Le Pape était particulièrement attentif à la sécurité
d’Hanno — tel est le nom qui fut donné à l’éléphant — et pour éviter qu’il ne
se blesse les pattes, il refusa de l’envoyer à la cour des Médicis et auprès du
roi de France en visite à Bologne. Si le perroquet et l’éléphant peuvent
apparaître comme des animaux exotiques, un tableau plus intime et familier nous
parvient de Musetta, la petite chienne de Pie II.
Selon le témoignage d’Enea Silvio Piccolomini lui-même dans
ses Commentarii, la petite chienne aimait faire des bêtises.
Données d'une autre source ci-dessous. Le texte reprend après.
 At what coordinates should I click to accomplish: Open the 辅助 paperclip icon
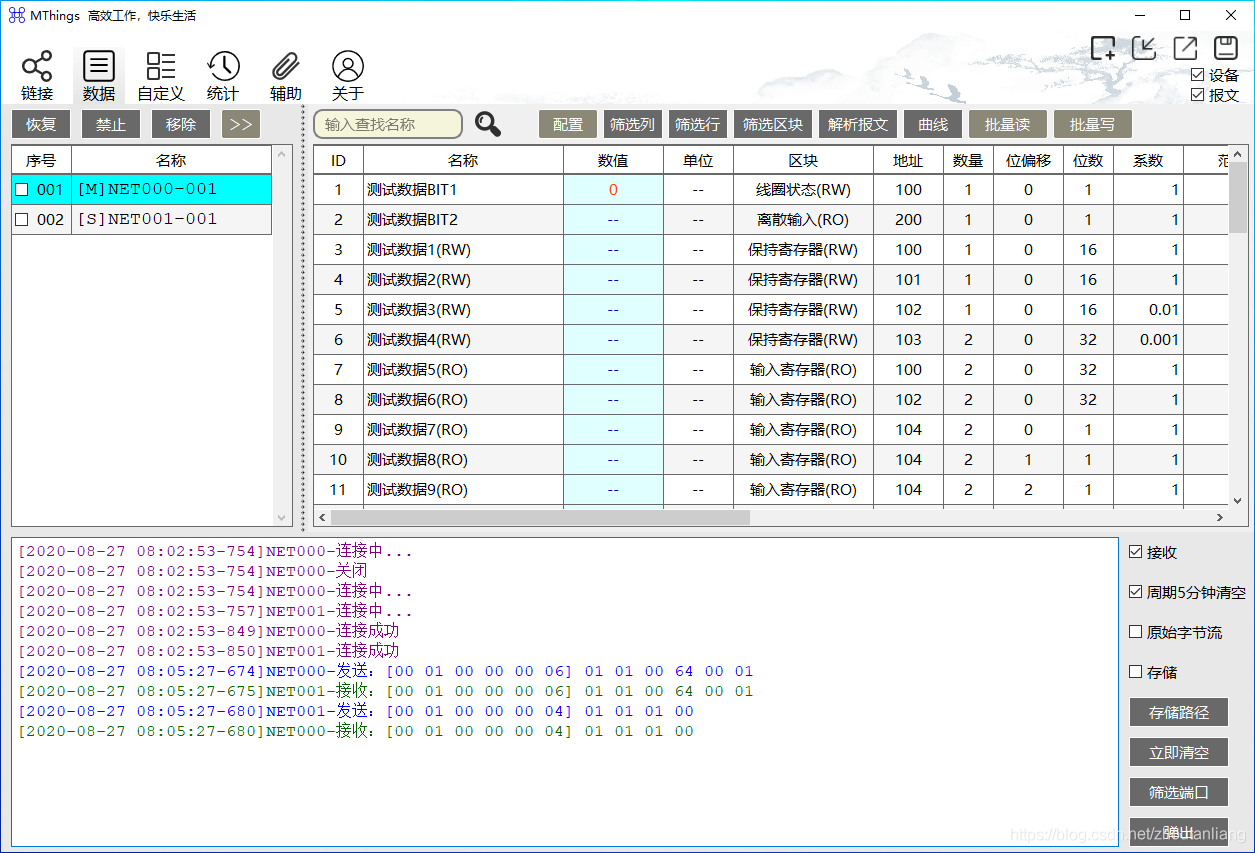click(285, 68)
Un jour,
alors que le Pape se trouvait dans un jardin où il recevait des délégations
diplomatiques, elle tomba dans une citerne et fut sauvée avec difficulté; le
lendemain elle fut mordue par un gros cercopithèque qui faillit la tuer.
Musetta mourut une dizaine de jours plus tard en tombant de la fenêtre de la
résidence papale et Pie il s’inspira de son histoire pour rappeler, avec un
exemplum efficace, la vertu de la prudence.
De l’examen minutieux et original d’Agostino Paravicini Bagliani
apparaît aussi bien la persistance de plusieurs animaux symboliques, qui au
cours du temps ont assumé des fonctions différentes, que le caractère
transitoire d’autres, qui avec la transformation des pratiques
institutionnelles et politiques et des sensibilités religieuses, sont allés
vers un déclin parfois soudain, parfois graduel, jusqu’à disparaître
complètement.
La longue tradition du rapport entre les Papes et les
animaux semble aujourd’hui avoir laissé de côté les élaborations symboliques
complexes du passé, pour revêtir en revanche un connotation plus concrète,
caractérisée par l’engagement et le respect pour la création, comme le démontre
la récente encyclique Laudato si’ du Pape François.